Merchandising EVP Ted Decker told Business Insider that, around five years ago, there were ongoing concerns that post-recession woes and declining home ownership would permanently influence the generation's relationship with the home-improvement sector.
A lot of this jitteriness stemmed from research that indicated millennials weren't embarking on the "traditional" path of finishing school, getting married, starting a family, moving to the suburbs, and buying a starter home.
"We were concerned that, wow, maybe this isn't going to happen," Decker said. "There was a lot of discussion about the rental economy; that people are just going to rent the same way we do Airbnbs and Ubers and Zipcars, that it's going to be the same in housing."
But one particular group of millennials ended up steering Home Depot's beliefs about the generation in an entirely different direction.
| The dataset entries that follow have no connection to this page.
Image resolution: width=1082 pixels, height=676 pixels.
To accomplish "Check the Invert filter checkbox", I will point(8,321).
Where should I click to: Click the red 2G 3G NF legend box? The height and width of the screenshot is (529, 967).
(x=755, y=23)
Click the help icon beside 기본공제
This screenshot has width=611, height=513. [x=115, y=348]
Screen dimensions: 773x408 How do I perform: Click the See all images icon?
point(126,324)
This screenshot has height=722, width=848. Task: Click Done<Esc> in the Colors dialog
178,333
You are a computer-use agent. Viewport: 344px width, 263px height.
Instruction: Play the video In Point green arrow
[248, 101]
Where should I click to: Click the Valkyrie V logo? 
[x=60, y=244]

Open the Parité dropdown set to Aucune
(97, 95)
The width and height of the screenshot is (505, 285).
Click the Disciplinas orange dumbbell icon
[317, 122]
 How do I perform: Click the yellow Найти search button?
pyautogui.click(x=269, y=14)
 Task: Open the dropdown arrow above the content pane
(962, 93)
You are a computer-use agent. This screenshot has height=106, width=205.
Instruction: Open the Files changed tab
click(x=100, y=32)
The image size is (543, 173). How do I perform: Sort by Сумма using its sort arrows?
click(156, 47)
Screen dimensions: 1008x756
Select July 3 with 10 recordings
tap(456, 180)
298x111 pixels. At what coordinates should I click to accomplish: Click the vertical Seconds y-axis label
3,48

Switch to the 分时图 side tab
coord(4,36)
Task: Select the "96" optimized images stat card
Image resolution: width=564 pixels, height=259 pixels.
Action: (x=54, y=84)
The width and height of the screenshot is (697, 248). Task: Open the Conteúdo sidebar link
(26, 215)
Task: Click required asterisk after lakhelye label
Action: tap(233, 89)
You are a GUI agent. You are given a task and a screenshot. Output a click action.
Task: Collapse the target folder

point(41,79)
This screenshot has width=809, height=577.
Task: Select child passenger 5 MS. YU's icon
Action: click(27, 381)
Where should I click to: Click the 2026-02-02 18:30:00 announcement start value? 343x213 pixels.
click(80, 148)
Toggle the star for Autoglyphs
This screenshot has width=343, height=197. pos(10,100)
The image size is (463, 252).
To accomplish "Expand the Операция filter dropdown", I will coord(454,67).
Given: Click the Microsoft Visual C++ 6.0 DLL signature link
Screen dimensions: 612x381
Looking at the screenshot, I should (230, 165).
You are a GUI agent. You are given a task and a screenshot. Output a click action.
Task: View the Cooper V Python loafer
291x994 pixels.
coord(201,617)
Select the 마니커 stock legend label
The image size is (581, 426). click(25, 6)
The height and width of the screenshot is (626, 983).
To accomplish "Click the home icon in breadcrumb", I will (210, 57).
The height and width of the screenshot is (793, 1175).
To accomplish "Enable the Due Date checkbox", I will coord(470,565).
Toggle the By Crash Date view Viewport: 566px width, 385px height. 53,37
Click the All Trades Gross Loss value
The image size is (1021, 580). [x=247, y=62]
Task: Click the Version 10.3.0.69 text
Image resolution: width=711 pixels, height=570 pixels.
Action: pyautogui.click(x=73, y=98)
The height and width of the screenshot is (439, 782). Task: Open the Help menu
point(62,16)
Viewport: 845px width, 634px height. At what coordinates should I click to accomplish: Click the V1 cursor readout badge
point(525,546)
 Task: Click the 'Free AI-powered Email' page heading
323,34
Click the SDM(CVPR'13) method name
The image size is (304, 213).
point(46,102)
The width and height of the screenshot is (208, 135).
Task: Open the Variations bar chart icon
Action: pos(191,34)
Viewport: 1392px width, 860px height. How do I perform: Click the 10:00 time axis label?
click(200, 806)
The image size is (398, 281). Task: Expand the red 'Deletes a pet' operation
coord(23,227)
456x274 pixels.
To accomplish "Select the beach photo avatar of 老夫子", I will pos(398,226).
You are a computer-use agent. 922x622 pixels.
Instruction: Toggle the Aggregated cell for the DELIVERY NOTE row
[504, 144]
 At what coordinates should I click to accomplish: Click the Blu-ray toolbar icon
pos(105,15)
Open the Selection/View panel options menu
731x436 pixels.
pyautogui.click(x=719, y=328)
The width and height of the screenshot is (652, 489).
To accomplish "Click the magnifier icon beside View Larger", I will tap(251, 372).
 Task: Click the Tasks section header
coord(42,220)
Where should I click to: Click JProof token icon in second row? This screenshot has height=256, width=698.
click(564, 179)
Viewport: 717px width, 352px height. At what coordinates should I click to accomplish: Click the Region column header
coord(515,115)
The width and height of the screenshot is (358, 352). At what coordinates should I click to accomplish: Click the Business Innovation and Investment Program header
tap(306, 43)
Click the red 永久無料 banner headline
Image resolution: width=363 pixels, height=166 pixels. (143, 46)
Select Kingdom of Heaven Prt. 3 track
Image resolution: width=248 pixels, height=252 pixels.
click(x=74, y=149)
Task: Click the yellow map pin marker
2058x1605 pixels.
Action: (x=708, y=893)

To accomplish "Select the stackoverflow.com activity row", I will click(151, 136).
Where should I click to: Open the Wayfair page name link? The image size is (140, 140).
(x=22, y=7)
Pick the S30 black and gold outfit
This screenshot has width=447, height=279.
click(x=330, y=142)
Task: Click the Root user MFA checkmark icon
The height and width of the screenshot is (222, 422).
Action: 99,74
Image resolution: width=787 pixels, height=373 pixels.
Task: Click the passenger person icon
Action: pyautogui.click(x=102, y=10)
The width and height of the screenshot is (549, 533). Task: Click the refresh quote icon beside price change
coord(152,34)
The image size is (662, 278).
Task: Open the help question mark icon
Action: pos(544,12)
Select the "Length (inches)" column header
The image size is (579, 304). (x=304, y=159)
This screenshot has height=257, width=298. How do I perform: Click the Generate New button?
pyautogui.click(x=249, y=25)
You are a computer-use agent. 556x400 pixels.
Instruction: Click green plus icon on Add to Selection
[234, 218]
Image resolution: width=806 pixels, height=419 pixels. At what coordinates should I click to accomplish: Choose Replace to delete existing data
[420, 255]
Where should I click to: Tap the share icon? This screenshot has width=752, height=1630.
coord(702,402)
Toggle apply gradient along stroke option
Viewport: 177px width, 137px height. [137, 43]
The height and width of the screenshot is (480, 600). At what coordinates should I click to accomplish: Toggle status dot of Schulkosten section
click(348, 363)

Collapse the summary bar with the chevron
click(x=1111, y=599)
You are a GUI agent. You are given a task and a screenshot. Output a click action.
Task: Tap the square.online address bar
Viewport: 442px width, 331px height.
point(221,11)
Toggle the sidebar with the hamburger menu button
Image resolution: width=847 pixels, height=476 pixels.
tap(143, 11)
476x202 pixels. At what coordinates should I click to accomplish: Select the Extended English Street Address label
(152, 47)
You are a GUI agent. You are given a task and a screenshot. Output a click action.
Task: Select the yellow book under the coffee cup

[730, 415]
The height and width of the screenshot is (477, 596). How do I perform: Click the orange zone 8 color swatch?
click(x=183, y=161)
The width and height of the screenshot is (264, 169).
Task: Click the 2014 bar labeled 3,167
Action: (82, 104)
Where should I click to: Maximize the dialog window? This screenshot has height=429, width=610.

Decker said that five summers ago, the company established an internship cohort consisting of millennials from a diverse range of backgrounds and interests, including business students, computer programmers, designers, and students of the liberal arts.
"We brought them all together and we said, 'All right, you're a millennial. Your job this summer is to tell us what's relevant to you and what's not relevant to you in Home Depot, in-store and online,'" Decker said.
He said the interns' feedback was largely heartening for the company, as many of the millennials had grown up with Home Depot, either through their parents or through the company's long-running workshops for children.
SVP Jeanine Huebner said these workshops "help introduce" the company to both future customers and employees.
"We have over 250 interns here this year, and they're working on different projects," she said. "Many are familiar with Home Depot, having gone to a kids' workshop."
Along with the "kernels of insight" from the millennial interns, continued research over the past five years has also caused Home Depot to pivot its view on millennial preferences.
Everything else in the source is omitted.